Diocèse de Rouyn-Noranda

Extrait du site Web

La parole est à Monseigneur

Ils attendent pour entrer...

15 décembre 2013

Je veux vous partager un heureux souvenir de Noël. C’était en l’an 2000, en terre d’Israël où je vivais cette année-là un séjour d’études bibliques. Pour la nuit de Noël, je présidais une messe au Champ-des-bergers, près de Bethlehem, où la tradition veut que les bergers se soient réunis pour accueillir la naissance de Jésus. Nous formions un cercle d’une cinquantaine de personnes. Autour de nous, quelques groupes chrétiens et musulmans visitaient les lieux tout illuminés pour l’occasion.

Au cours de l’homélie, un jeune enfant musulman de cinq ou six ans, visiblement très pauvre, se met à circuler dans notre groupe. Il tenait une petite figurine d’un enfant tout nu et il passait devant chacun de nous. À chaque personne, il faisait signe d’embrasser sa petite figurine. Chacune et chacun le faisait le plus sérieusement du monde en souriant au bambin. Et l’enfant circulait jusqu’au dernier du groupe. Pendant cette « procession », je parlais justement de l’accueil de l’Enfant-Dieu dans nos vies puisque c’est en l’accueillant que nous trouvons la joie de l’évangile. L’heureux passage de ce jeune arabe au milieu de nous, avec son geste improvisé et inspiré probablement par les nombreuses crèches dressées çà et là, illustrait bien mon propos. Ce fut un de mes beaux Noël dont je garde encore un vivant souvenir.

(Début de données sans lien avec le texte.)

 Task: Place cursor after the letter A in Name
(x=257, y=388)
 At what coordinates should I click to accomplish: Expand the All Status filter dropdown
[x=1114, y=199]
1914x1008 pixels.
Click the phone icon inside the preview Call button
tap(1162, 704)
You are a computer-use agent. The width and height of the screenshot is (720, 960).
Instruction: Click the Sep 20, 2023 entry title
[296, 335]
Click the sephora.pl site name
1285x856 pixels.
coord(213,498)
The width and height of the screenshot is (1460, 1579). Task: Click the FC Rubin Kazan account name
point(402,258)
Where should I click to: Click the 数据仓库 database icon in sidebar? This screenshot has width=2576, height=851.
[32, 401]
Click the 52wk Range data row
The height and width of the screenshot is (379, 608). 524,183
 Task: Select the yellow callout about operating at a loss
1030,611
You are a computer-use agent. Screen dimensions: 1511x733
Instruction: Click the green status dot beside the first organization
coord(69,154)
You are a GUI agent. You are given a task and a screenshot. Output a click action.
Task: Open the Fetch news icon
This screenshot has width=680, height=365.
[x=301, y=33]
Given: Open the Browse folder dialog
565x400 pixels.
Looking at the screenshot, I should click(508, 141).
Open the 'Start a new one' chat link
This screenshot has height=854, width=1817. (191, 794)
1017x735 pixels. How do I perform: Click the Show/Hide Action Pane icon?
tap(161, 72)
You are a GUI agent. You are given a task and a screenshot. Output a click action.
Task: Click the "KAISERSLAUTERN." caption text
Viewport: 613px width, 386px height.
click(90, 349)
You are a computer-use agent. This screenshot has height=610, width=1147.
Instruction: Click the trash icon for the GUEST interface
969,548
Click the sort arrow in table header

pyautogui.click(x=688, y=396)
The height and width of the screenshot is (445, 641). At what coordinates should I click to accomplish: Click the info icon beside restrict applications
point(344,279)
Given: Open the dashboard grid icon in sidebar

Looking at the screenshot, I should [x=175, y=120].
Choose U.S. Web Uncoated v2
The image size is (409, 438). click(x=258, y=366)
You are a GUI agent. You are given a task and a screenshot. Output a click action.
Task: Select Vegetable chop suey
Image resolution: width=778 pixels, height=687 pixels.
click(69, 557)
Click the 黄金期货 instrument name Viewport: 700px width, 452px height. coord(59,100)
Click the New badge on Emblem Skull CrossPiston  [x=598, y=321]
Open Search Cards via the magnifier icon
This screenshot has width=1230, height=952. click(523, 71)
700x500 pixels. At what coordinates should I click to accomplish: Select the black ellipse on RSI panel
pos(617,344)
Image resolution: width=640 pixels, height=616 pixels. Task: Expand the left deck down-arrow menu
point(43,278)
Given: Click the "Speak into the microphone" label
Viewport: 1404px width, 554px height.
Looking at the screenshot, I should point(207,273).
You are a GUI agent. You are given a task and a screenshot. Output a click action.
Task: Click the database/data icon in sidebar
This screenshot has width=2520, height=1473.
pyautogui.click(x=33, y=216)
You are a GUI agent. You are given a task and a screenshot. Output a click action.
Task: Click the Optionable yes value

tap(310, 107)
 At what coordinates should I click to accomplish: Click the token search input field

À Bethlehem, ce sont de pauvres gens qui ont accueilli en premier la Bonne Nouvelle. D’abord Marie, Joseph, ces parents tout simples ouvrent leur cœur et gardent cet événement en leur esprit. Puis les bergers, réputés un peu voleurs par leur profession de gardiens de moutons... et quelques passants anonymes capables d’émerveillement et d’ouverture. Ils attendent à la porte.

Cette famille juive, en tant que communauté d’accueil, a beaucoup à nous enseigner, encore aujourd’hui. Des gens capables à la fois d’ouvrir leur cœur qui est leur seule richesse et leurs mains pour toucher la vie et se laisser prendre par l’Amour. N’est-ce pas le vrai sens de Noël ?

Je comprends notre pape François qui ne cesse de dire : « Je veux une Église pauvre pour les pauvres ». Il vient de le répéter encore dans sa toute récente Exhortation apostolique intitulée La joie de l’évangile. Mais il assortit, cette fois, son affirmation d’un avertissement : « Toute communauté d’Église qui oublie les pauvres court aussi le risque de la dissolution ». En ce temps de Nativité, ouvrons grands nos cœurs et nos maisons pour faire entrer les petits, les affligés, celles et ceux qui attendent tout de Jésus et de son message. Qu’ainsi notre Noël soit embelli et plein de signification. Je vous souhaite un heureux Noël.

Une chronique de Mgr Dorylas Moreau publiée dans L’Église de Rouyn-Noranda, vol. 14, no 4, décembre 2013.